Case Series/Study

Plantar ulceration at the hallux interphalangeal joint is a common occurrence for the diabetic neuropathic patient population. These wounds are difficult to treat due to the difficulty in offloading the specific area and high infection rate. These ulcerations are not only detrimental to the patients but also to the healthcare system in general as these ulcerations can lead to digital and further pedal amputation. The procedure was performed under local anesthesia in the office or in one specific example, the operating room. The medial band of the plantar fascia was palpated approximately 2 cm proximal to the tibial sesamoid and was marked. The local anesthesia was infiltrated proximal to the point that was marked, in order to obtain adequate effects of the anesthesia. Next, an 18 gauge needle was inserted into the marked site and the band was released using gentle swiping motion in the frontal plane. The incision of the fascial band was made with the hallux held in maximum dorsiflexion. Following the release of the fascial band, the area was palpated to feel for any residual fibers within the treatment area. The hallux was placed through a range of motion exam to test for any increase in dorsiflexion. In each of the seven patients within the case series, healing of the wound was achieved following the limited fasciotomy. The average amount of dorsiflexion of the MTPJ increased by an average of 21 degrees. The ranges of dorsiflexion began at only 8 degrees with end dorsiflexion being 35 degrees. Although this is a limited sample size, with a 100% rate of healing, it is difficult to deny the procedures success. Procedure was statistically significant at a p-value of 0.00006. Standard deviation of 5.62 was calculated. Limitation in great range of motion dorsiflexion inherently places increased pressure during toe off at the level of the interphalangeal joint during the gait cycle. This will often result in excess pressure leading to ulceration formation which is further exacerbated by diabetic neuropathy.
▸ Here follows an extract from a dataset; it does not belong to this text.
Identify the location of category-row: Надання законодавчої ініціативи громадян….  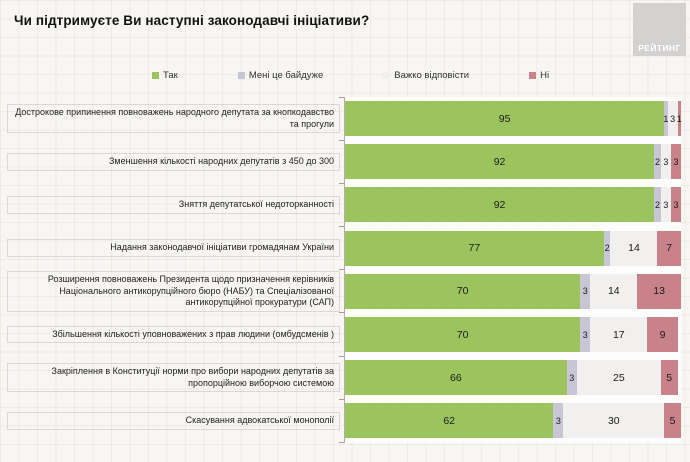
(176, 248).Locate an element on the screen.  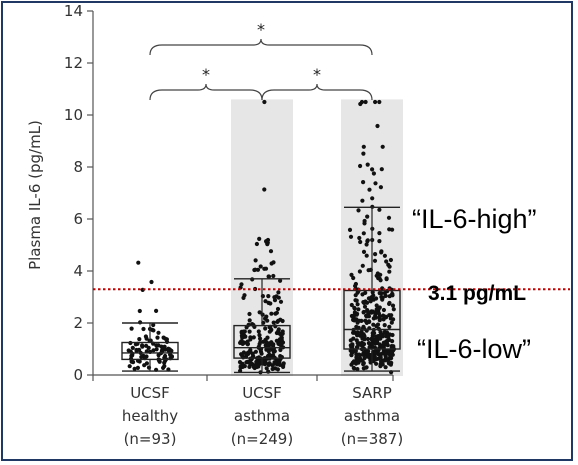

Patients can suffer from biomechanical limitations which lead to these recalcitrant ulcerations in the form of either hallux limitus or hallux rigidus, which is the main component resulting in limitation of dorsiflexion of the hallux. In order to improve range of motion at the 1st MPJ and to reduce the propensity of infection and noncompliance in a difficult patient population, a limited in-office procedure is indicated over invasive surgical intervention.